Kollegiale Führung – die andere Hierarchie (Teil I)

Kollegiale Führung – die andere Hierarchie (Teil I)

Grafik: Personen, die in viele Richtungen miteinander vernetzt sind
© iStock.com/aelitta

Kollegiale Führung ist ein Führungs- und Organisationsmodell von Bernd Oestereich und Claudia Schröder. Es basiert u. a. auf dem Prinzip der Selbstorganisation und der Soziokratie (Oestereich / Schröder 2017 und 2020).

Im Kern meint Kollegiale Führung: Die Führungsaufgaben werden auf viele Menschen verteilt. Führung ist zu wichtig, um sie wenigen Führungskräften zu überlassen. In der Kollegialen Führung bestimmen dann Viele über Viele. Was heißt das konkret?


Das Modell "Kollegiale Führung" beteiligt alle Mitglieder einer Organisation an den Führungs­aufgaben. Voraussetzung ist: Die Menschen wollen die Führungsaufgabe(n) übernehmen. Es geht darum, dass jede:r ihre/seine Gaben und Potentiale in die Gestaltung der Zusammenarbeit und der Dienstleistungen einbringen kann. Weil wir so verschieden begabt und auch die Interessen unterschiedlich sind, werden die Führungsaufgaben unterteilt und in verschiedene Pakete gepackt. So übernimmt die eine Kollegin die Dienstplanung und der andere Kollege zieht sich die Aufgabe, über Einstellungen zu entscheiden.

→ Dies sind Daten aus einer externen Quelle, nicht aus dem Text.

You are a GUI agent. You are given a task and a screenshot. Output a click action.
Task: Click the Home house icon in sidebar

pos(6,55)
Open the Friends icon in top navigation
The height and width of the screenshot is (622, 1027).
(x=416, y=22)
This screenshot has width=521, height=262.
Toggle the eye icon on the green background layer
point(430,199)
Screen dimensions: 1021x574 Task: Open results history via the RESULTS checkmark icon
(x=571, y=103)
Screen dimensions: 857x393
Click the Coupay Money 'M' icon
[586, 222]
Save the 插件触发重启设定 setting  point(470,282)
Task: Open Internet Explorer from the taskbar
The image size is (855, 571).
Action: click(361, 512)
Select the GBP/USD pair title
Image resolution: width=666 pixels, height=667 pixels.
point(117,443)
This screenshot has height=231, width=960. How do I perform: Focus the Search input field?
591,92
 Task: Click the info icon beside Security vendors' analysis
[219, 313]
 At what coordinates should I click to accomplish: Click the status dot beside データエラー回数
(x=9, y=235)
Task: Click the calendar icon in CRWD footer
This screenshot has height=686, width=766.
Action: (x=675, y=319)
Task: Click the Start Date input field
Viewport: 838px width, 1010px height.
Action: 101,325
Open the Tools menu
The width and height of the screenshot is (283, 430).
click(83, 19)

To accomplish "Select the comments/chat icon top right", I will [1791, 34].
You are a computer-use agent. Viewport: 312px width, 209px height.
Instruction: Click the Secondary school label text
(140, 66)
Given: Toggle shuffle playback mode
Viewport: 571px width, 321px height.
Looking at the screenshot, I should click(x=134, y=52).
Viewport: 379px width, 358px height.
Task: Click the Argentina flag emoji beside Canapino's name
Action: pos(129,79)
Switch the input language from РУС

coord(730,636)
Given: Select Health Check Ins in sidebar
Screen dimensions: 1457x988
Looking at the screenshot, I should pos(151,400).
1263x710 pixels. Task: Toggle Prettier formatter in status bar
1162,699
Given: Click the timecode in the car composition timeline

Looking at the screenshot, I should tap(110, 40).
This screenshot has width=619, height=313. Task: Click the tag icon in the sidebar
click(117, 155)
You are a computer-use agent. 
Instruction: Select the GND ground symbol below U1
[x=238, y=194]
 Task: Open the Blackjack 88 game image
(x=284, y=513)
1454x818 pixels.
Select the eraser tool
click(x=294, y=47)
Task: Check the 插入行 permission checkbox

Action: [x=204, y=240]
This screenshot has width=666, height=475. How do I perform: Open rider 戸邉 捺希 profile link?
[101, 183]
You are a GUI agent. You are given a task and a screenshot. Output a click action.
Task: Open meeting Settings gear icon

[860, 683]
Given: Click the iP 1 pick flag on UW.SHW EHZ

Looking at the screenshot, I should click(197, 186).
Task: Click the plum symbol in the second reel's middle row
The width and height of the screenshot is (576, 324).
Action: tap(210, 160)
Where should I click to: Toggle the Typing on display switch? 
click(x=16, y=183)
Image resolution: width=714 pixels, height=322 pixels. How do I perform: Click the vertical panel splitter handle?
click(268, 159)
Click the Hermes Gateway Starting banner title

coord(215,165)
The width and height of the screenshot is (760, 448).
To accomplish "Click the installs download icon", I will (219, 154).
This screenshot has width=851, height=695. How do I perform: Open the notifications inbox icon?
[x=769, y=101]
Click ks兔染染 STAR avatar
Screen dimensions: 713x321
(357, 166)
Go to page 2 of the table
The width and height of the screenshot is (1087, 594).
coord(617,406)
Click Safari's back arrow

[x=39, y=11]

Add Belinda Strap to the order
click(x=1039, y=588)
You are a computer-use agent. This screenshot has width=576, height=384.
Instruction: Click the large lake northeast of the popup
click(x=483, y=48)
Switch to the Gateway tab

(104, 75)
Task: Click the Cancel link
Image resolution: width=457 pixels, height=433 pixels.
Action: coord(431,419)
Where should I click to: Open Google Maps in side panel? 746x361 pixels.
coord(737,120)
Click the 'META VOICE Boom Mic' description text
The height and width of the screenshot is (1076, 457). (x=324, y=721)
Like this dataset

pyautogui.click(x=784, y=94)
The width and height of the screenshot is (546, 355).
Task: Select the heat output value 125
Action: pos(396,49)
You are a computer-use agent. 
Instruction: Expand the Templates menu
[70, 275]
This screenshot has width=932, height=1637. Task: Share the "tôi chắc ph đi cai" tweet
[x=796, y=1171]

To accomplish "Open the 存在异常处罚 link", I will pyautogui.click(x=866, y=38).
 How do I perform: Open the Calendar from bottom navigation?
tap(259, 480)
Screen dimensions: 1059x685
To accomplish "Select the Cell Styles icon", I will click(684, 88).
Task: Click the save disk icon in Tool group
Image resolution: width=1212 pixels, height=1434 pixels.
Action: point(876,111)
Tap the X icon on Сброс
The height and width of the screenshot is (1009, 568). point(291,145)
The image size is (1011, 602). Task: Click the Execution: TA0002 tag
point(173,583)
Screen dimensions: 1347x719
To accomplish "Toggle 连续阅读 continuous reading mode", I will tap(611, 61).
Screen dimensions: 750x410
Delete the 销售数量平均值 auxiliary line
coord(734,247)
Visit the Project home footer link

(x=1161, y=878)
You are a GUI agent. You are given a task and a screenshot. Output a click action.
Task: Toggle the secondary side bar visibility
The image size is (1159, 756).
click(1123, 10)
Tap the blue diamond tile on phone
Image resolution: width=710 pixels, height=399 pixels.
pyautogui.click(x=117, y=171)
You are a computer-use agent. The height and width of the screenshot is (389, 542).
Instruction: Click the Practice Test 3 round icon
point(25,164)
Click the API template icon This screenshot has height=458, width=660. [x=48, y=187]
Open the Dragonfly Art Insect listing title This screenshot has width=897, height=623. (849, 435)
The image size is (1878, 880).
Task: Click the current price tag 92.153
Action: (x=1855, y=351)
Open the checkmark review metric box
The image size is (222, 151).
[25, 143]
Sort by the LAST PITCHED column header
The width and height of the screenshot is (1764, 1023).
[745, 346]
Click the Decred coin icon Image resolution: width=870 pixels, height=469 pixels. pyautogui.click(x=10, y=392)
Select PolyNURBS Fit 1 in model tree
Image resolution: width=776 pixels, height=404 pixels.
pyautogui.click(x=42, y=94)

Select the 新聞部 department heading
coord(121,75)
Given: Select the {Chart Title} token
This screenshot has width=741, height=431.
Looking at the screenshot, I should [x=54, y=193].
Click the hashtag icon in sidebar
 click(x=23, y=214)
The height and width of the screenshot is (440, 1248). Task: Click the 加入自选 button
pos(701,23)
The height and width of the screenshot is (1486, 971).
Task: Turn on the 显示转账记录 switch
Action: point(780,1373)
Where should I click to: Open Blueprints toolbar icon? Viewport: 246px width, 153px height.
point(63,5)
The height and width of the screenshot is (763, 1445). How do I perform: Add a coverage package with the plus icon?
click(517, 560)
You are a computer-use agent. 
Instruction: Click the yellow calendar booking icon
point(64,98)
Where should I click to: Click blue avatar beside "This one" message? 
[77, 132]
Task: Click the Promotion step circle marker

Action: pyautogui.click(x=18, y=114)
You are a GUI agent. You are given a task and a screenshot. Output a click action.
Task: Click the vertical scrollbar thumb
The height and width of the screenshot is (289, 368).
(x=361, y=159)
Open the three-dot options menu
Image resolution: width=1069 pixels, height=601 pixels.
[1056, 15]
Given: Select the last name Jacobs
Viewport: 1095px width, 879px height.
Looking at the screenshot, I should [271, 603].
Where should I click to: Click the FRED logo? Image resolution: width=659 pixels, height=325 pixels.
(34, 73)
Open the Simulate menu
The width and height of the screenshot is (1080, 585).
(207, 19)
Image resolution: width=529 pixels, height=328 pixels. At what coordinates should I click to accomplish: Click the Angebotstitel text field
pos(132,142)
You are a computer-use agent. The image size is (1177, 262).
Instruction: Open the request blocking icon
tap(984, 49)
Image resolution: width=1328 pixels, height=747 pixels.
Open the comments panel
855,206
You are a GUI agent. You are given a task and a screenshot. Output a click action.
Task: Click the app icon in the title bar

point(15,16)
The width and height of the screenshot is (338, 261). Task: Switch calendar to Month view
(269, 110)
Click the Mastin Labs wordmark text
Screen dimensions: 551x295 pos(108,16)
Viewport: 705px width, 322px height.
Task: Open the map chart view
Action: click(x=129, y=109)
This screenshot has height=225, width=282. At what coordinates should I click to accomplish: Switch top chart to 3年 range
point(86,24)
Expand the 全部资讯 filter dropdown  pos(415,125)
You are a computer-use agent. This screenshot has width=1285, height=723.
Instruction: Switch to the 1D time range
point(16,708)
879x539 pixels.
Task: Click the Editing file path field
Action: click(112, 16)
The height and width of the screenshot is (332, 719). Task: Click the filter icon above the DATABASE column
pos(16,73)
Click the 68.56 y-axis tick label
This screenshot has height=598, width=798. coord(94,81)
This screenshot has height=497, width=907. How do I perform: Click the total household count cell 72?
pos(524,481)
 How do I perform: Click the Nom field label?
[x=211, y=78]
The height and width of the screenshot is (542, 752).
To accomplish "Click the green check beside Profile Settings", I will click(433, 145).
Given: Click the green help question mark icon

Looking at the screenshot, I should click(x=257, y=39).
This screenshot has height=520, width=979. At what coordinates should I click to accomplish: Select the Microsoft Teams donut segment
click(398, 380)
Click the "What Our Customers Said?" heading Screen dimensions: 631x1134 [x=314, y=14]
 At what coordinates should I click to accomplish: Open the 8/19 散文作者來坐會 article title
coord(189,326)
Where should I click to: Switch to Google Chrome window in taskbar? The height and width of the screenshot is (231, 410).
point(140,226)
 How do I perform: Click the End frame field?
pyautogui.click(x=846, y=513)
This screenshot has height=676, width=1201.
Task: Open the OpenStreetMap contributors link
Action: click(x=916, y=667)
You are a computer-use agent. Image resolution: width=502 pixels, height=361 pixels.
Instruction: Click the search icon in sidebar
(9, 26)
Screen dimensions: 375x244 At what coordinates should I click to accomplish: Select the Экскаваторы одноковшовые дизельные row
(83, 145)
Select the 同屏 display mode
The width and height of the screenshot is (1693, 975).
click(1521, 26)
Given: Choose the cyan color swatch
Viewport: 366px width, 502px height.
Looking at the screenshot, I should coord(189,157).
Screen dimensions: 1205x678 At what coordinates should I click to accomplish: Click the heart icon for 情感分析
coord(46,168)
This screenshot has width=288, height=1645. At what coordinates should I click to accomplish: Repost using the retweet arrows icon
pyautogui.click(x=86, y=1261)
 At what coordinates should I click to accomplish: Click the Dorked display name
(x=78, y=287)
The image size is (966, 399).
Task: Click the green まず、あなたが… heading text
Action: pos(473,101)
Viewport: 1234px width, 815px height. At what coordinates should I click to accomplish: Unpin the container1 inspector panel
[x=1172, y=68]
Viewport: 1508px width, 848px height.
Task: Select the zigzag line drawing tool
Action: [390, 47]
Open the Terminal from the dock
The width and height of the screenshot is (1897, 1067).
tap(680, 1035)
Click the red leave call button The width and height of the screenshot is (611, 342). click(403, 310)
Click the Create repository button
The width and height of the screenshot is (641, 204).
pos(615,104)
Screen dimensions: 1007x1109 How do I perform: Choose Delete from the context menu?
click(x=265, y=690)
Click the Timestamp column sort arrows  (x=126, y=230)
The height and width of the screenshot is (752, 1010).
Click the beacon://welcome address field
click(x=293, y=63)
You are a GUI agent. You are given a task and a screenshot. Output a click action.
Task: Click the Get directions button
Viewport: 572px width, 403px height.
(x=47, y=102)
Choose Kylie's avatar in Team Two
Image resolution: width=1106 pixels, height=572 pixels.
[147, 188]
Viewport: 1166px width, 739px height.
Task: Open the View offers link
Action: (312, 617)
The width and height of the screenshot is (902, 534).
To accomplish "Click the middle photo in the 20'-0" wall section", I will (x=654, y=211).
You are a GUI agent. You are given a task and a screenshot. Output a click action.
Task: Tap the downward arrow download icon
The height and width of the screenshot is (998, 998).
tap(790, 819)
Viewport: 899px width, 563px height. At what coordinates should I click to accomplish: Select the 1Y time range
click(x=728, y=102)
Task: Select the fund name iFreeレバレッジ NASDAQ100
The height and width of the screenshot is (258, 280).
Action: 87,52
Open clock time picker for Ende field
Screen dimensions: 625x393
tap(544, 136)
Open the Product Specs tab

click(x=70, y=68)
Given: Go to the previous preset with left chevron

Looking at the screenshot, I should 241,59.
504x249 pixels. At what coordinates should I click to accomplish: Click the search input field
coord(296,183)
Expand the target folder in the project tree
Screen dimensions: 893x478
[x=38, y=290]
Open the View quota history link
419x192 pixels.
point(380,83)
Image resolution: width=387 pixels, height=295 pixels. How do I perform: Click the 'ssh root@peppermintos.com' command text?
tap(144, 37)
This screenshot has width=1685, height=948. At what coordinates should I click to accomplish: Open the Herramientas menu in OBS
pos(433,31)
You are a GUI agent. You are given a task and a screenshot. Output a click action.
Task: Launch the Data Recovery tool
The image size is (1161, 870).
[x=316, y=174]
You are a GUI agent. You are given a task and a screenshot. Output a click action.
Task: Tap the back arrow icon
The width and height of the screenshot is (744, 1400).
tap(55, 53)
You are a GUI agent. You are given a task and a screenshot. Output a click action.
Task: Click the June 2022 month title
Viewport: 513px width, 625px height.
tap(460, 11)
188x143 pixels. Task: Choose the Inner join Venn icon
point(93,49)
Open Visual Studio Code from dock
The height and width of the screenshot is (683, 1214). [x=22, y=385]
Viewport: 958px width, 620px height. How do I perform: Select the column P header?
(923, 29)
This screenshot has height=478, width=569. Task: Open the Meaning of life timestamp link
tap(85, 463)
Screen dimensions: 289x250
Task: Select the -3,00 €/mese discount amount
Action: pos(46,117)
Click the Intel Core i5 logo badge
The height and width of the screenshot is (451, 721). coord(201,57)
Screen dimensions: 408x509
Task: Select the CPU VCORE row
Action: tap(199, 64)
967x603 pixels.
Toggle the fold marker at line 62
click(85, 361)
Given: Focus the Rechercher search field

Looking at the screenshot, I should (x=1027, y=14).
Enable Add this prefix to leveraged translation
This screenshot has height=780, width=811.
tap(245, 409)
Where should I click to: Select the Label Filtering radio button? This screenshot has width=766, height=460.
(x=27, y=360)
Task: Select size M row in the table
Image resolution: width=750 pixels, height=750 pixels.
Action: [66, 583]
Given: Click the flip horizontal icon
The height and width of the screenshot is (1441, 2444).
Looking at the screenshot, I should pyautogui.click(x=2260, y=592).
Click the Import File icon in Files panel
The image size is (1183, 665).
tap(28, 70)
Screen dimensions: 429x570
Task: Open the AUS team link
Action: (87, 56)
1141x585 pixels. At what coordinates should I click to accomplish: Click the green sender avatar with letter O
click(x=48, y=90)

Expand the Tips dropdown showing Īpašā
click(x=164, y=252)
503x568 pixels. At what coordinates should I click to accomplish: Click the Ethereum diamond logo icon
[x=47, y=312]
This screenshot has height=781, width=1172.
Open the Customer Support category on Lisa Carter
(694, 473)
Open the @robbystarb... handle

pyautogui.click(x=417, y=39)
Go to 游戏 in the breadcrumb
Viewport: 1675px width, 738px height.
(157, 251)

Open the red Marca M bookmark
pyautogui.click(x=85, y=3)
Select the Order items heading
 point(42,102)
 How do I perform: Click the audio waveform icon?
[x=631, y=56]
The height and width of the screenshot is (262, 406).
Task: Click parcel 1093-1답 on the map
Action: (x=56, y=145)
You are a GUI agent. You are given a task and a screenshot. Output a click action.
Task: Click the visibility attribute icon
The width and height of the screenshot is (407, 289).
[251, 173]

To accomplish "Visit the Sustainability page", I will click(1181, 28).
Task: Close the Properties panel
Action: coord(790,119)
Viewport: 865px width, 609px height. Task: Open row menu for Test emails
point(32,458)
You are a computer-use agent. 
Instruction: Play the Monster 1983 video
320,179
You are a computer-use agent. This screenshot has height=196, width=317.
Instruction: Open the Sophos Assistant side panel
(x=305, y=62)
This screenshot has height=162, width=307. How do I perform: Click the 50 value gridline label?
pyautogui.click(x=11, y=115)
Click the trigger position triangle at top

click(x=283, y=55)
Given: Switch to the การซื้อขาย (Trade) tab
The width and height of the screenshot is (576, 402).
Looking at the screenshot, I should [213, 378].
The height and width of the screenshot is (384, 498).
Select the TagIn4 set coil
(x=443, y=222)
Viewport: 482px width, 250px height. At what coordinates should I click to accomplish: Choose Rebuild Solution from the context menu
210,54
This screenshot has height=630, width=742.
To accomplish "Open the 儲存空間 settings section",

Die Beispiele machen deutlich: Kollegiale Führung verlagert die Führungsarbeit weg von einer "Chefin" hin zu mehreren Kolleg:innen. Jede:r, die/der Führungsaufgaben übernommen hat, entscheidet nun für alle anderen. Und die anderen Kolleg:innen sind an die getroffenen Entscheidungen gebunden.

Es ist ein Missverständnis, wenn unter Kollegialer Führung verstanden wird, alle Teammitglieder entscheiden über alles. Die Kollegiale Führung geht stattdessen von verteilter Führungsarbeit aus. Das heißt konkret: verteilter Entscheidungsmacht. Die jeweilige Rolleninhaberin trifft die Entscheidung.

Im Unterschied zum alten Modell entscheidet aber das Team, wer welche Rolle, Aufgabe und Entscheidungsmacht haben. Und die Entscheidungsmacht einzelner Kolleg:innen wird miteinander ausgehandelt. Trotzdem kann sich im Alltag eine Entscheidung, die eine Kollegin getroffen hat, für mich ebenso gut oder schlecht anfühlen, wie früher beim "Chef". Und doch gibt es einen Unterschied: Die Kollegin hat vom Team (also auch von mir) den Auftrag, diese Aufgabe auszuüben. Und sie hat sich mit Übernahme ihrer Rolle verpflichtet, ihre Entscheidungen im Team transparent zu machen und vor dem Team zu verantworten.  

Kollegiale Führung heißt also:

  • weg von einer Top-Down-Hierarchie hin zu einer Hierarchie von der Seite.
  • weg von einer Hierarchie weniger Führungskräfte hin zu einer Hierarchie der Vielen.

In der Kollegialen Führung geht es nicht hierachielos zu - jede Organisation braucht eine Hierarchie! Es ist aber die Frage zentral: Welche Art von Hierarchie hat eine Organisation? Und der Begriff Hierarchie bedeutet übersetzt aus dem Griechischen: Heilige Ordnung!

Eine kollegiale Ordnung ist auch eine Ordnung. Diese andere Ordnung braucht keinen Heiligenschein aufgesetzt zu bekommen. Sie ist weder besser noch vollkommen. Und gleichzeitig ist sie darauf angewiesen, von den Organisationsmitgliedern anerkannt zu werden. Diese Anerkennung zeigt sich z.B. darin, dass die Kolleg:innen wertschätzend mit denen umgehen, die es wagen, Führungsaufgaben zu übernehmen und Entscheidungen für und über andere zu treffen. Auch und gerade dann, wenn eine Entscheidung nicht ins eigene Konzept passt. Kollegiale Führung ist darauf angewiesen, dass sich viele Kolleg:innen mit den eigenen Interessen und Gaben in diese andere Hierarchie einbringen!

 

Literaturhinweise:

  • Oestereich, Bernd/Schröder, Claudia (2017): Das kollegial geführte Unternehmen. Ideen und Praktiken für die agile Organisation von morgen, München: Vahlen.
  • Oestereich, Bernd/Schröder, Claudia (2020): Agile Organisationsentwicklung. Handbuch zum Aufbau anpassungsfähiger Organisationen, München: Verlag Franz Vahlen.